US6293309B1 - Control valve apparatus

Info

Publication number: US6293309B1
Application number: US09/242,916
Authority: US
Inventors: Kok Yong Lim
Original assignee: Twinwood Engineering Ltd
Current assignee: LEADPOINT Pte Ltd
Priority date: 1996-08-29
Filing date: 1996-08-29
Publication date: 2001-09-25
Anticipated expiration: 2016-08-29
Also published as: AU7006096A; CA2263380A1; WO1998008657A1; HK1023745A1

Abstract

The invention relates to a control valve apparatus (1) providing reciprocal motion, comprising a spool (2) and sleeve (3), a passage (4) for fluid, which is hydraulic fluid in the embodiment, the passage (4) being openable and closable by the spool (2) and sleeve (3), ports (A, B, C) for fluid, and at least one seal (5, 6), the arrangement being such that a seat of one seal (5) reacts with a seat of another (6) whereby to open the another seal (6).

Description

The invention relates to a control valve apparatus, particularly to hydraulic directional control valves which in operation allows hydraulic fluid, usually oil, to perform a required function by shutting off one fluid port and opening another.

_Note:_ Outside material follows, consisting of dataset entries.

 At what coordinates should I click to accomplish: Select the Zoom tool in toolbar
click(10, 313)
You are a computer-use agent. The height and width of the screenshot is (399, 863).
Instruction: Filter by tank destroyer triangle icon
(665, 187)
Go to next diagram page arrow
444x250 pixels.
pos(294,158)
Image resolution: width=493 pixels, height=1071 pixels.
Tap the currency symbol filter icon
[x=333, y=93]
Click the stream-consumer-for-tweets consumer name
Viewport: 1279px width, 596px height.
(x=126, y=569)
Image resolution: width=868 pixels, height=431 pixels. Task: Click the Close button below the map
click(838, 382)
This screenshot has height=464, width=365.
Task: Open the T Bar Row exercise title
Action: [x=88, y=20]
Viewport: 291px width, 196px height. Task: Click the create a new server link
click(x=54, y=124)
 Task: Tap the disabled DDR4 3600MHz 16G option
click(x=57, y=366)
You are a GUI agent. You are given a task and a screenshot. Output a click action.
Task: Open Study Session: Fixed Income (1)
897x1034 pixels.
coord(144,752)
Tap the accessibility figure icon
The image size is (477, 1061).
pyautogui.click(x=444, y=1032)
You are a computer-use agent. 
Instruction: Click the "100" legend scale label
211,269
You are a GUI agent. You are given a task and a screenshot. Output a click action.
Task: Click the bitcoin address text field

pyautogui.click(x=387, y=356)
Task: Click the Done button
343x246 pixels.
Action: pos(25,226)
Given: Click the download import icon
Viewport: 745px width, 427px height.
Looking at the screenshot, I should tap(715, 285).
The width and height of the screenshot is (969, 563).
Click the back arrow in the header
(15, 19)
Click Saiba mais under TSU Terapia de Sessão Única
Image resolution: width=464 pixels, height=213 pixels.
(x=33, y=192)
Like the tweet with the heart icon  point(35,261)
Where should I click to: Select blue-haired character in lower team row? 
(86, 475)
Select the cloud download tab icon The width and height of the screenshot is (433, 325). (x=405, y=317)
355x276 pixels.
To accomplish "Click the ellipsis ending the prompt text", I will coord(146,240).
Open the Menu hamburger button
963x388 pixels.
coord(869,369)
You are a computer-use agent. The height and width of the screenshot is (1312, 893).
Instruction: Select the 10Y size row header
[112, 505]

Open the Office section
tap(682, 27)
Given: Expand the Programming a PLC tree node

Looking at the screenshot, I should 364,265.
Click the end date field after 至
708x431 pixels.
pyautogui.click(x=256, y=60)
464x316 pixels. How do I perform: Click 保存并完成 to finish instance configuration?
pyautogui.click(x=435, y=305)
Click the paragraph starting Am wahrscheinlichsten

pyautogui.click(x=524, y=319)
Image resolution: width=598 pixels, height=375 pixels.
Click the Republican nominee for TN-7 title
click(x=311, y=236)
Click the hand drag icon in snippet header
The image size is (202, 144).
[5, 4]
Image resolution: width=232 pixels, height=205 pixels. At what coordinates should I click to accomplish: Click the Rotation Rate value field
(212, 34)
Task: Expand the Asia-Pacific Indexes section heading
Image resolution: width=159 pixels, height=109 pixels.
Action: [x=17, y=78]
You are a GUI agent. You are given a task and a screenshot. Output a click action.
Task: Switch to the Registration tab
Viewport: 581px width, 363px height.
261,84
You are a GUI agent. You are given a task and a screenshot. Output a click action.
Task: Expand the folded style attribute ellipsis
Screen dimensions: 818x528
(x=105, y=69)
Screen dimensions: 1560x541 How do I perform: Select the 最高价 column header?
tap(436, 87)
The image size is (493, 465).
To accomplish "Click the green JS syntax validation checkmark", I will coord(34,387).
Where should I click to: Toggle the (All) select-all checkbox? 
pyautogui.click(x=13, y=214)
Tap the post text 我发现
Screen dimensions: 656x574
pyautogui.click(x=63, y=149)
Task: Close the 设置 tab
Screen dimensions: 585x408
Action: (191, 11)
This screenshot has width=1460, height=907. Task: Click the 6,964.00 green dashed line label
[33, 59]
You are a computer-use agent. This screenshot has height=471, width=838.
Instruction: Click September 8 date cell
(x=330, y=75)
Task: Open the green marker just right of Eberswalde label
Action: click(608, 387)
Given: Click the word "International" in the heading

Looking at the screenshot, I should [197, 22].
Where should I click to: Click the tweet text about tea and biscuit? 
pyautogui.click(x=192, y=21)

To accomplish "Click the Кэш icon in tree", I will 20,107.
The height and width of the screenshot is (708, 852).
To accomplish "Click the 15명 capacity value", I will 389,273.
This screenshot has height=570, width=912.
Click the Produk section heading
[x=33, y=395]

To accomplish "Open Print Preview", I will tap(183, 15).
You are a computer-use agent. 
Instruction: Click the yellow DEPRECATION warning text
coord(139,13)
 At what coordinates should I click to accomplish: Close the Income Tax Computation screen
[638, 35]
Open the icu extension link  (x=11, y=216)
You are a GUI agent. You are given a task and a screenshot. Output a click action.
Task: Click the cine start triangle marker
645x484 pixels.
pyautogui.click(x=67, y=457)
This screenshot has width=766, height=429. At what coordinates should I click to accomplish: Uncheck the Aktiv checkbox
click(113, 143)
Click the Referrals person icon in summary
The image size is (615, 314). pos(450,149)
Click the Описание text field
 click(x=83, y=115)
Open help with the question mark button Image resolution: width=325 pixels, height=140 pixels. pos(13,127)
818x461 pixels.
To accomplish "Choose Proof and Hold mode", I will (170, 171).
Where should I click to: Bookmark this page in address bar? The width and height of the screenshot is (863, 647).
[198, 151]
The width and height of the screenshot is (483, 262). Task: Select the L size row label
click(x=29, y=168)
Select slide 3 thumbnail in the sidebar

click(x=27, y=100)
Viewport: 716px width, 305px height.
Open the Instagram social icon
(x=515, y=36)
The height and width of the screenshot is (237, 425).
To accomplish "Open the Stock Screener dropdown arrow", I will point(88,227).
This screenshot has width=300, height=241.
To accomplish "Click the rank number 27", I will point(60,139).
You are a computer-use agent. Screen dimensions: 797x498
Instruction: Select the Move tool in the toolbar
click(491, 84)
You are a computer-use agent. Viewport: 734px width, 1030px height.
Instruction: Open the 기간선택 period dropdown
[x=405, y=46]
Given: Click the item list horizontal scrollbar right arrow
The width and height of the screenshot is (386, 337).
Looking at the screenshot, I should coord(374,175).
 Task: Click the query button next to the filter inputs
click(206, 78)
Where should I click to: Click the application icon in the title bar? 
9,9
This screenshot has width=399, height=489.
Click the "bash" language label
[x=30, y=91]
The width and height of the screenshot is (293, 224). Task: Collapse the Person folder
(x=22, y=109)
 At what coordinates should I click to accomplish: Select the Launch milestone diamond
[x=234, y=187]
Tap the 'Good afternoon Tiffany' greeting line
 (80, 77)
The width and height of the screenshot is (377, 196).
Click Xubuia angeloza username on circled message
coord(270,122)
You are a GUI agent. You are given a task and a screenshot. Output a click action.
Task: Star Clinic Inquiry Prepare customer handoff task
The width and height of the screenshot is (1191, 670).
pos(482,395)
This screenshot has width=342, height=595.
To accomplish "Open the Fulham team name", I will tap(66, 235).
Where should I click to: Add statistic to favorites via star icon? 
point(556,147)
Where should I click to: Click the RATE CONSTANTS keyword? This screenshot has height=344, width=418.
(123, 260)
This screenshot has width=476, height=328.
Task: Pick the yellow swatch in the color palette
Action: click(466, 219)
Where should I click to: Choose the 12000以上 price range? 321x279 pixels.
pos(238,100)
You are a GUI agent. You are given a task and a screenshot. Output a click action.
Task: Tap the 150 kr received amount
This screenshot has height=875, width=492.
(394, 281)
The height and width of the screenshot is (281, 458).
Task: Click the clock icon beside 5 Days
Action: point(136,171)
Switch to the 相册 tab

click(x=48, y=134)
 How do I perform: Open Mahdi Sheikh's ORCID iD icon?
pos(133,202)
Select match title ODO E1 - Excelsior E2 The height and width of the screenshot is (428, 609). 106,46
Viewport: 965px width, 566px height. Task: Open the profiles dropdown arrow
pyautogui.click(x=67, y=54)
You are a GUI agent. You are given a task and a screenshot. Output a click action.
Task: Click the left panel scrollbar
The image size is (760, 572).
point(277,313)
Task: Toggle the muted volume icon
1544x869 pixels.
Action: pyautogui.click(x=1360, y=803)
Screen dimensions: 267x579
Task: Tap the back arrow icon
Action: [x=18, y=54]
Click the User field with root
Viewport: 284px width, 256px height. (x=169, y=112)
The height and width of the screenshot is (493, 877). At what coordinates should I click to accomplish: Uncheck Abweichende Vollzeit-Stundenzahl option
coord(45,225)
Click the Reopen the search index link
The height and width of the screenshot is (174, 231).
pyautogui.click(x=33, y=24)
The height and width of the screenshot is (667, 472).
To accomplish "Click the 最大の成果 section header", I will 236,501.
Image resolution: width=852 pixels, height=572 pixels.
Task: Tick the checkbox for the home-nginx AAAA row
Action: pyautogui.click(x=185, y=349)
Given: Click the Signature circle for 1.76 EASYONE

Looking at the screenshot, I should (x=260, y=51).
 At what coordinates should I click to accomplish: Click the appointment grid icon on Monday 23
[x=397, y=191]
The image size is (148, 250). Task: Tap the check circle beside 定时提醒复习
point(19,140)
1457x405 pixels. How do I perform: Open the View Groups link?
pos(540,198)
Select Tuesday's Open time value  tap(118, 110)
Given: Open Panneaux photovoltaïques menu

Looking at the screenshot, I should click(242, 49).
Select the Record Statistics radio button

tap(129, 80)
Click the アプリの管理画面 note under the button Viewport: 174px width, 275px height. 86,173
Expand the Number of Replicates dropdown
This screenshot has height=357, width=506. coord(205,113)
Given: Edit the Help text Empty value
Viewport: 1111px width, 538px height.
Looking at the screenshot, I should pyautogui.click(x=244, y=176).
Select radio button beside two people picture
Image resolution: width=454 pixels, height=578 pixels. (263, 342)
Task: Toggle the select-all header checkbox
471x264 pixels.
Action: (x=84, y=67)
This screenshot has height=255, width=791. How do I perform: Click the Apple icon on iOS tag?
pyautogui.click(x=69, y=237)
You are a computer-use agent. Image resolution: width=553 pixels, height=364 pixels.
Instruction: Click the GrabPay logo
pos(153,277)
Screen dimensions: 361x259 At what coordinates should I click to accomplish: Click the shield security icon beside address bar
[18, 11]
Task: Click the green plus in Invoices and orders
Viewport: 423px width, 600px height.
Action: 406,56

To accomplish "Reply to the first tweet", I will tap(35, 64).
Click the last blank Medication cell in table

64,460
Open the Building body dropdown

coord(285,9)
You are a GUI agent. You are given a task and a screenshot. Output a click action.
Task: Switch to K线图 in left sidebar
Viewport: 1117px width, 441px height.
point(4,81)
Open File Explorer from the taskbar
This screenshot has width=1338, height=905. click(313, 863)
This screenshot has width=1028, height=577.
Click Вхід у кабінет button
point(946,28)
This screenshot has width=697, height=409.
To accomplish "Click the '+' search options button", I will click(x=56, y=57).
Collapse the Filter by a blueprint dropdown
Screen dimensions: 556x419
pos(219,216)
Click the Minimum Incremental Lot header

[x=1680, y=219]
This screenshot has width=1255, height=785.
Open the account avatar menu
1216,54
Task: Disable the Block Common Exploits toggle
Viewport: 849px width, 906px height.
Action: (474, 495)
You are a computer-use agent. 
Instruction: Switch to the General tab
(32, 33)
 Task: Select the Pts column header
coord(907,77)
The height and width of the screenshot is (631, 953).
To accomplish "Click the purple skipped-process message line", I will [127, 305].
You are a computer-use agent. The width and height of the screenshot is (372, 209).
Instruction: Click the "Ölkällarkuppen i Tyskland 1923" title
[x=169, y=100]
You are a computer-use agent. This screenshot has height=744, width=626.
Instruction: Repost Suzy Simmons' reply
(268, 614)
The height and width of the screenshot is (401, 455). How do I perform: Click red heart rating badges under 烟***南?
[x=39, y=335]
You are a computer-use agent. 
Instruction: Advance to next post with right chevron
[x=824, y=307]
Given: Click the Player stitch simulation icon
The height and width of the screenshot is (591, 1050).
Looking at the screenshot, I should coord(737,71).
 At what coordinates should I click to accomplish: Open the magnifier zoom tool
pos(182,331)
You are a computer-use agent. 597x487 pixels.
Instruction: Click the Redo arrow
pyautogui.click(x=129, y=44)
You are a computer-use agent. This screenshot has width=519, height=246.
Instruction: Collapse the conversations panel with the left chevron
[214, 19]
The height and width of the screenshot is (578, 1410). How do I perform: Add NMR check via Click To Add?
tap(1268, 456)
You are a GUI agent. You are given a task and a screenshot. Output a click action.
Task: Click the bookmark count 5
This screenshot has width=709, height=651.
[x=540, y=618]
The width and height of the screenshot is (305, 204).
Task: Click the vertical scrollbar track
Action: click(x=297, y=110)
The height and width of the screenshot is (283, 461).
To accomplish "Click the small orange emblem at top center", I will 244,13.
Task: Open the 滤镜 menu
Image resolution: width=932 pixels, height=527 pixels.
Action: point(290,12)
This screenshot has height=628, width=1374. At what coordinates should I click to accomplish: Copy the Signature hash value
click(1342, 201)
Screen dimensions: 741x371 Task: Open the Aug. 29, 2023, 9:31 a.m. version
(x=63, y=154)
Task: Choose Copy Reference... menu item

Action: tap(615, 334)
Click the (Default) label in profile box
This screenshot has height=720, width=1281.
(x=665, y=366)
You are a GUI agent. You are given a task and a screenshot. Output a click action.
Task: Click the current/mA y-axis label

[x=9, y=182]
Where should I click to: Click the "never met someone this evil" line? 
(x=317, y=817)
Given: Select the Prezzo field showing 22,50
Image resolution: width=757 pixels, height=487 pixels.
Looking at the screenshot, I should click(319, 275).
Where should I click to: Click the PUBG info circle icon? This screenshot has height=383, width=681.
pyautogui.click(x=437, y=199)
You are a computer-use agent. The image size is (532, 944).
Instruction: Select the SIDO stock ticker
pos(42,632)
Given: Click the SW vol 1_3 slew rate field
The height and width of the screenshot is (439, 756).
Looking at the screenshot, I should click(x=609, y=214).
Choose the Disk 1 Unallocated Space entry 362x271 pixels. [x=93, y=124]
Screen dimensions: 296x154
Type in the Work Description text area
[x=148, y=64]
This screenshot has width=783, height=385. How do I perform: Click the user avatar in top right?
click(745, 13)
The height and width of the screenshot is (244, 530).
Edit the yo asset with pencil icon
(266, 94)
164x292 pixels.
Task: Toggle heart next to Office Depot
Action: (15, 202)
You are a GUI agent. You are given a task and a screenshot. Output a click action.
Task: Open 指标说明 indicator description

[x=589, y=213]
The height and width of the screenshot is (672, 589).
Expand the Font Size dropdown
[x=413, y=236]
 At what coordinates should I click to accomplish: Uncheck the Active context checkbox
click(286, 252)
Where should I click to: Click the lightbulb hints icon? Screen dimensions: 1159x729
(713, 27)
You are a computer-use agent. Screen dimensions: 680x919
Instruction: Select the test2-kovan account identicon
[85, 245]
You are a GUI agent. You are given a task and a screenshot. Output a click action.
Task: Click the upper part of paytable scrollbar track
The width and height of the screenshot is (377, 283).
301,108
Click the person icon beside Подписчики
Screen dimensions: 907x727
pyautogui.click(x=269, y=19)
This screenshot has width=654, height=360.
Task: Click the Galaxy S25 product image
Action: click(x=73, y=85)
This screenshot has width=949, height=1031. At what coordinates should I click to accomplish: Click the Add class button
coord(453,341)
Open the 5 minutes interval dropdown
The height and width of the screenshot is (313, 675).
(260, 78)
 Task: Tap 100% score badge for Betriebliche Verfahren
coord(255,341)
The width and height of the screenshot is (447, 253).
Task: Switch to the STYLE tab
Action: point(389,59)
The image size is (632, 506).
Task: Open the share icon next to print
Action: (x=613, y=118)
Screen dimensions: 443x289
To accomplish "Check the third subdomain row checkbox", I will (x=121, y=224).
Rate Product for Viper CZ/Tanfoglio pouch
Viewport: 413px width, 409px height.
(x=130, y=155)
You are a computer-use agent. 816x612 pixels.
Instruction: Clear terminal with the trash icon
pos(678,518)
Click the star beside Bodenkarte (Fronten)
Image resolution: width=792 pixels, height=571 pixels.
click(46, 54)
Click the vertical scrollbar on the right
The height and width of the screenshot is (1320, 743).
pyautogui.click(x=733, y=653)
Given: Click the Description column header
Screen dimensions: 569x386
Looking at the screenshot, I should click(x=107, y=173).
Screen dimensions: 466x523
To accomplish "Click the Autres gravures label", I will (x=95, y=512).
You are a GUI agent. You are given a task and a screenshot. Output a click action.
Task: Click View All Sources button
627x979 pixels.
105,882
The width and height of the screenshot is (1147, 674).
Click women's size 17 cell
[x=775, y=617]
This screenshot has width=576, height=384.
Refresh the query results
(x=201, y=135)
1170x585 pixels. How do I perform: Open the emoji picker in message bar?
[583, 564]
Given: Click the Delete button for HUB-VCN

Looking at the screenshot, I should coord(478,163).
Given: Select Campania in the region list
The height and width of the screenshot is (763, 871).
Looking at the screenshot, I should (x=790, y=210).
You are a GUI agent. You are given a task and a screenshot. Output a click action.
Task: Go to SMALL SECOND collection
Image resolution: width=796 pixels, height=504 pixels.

Such valves are often used in heavy machining, where components are required to be moved quickly, with consequent large momentum. Such valves therefore often find application in machinery such as a piling hammer. In such an application, switching of the control valve from one direction of flow to another is required to take place as quickly as possible in order to eliminate cavitation beneath a piston and to prevent a high pressure “spike” being generated on the other side of the piston by the large momentum of the moving parts. The control valve has to command the hammer to accelerate upwards, to retard it to zero velocity, and then to drop it under gravitational influence. These requirements have been previously achieved by passing metallic piston rings over open ports using a pair of piston rings, one to close and one to open. Generally this type of control valve works satisfactorily but it has the disadvantage in that eventually the metallic rings tend to break up, especially if no preventative maintenance is performed, and also to piston rings perform only a partial seal. Pieces of broken ring then migrate around the system until they finally end up in a filter of the system. In the process of such migration much consequential damage can be effected, leading to excessive downtime for repair and maintenance, which is expensive on time and equipment.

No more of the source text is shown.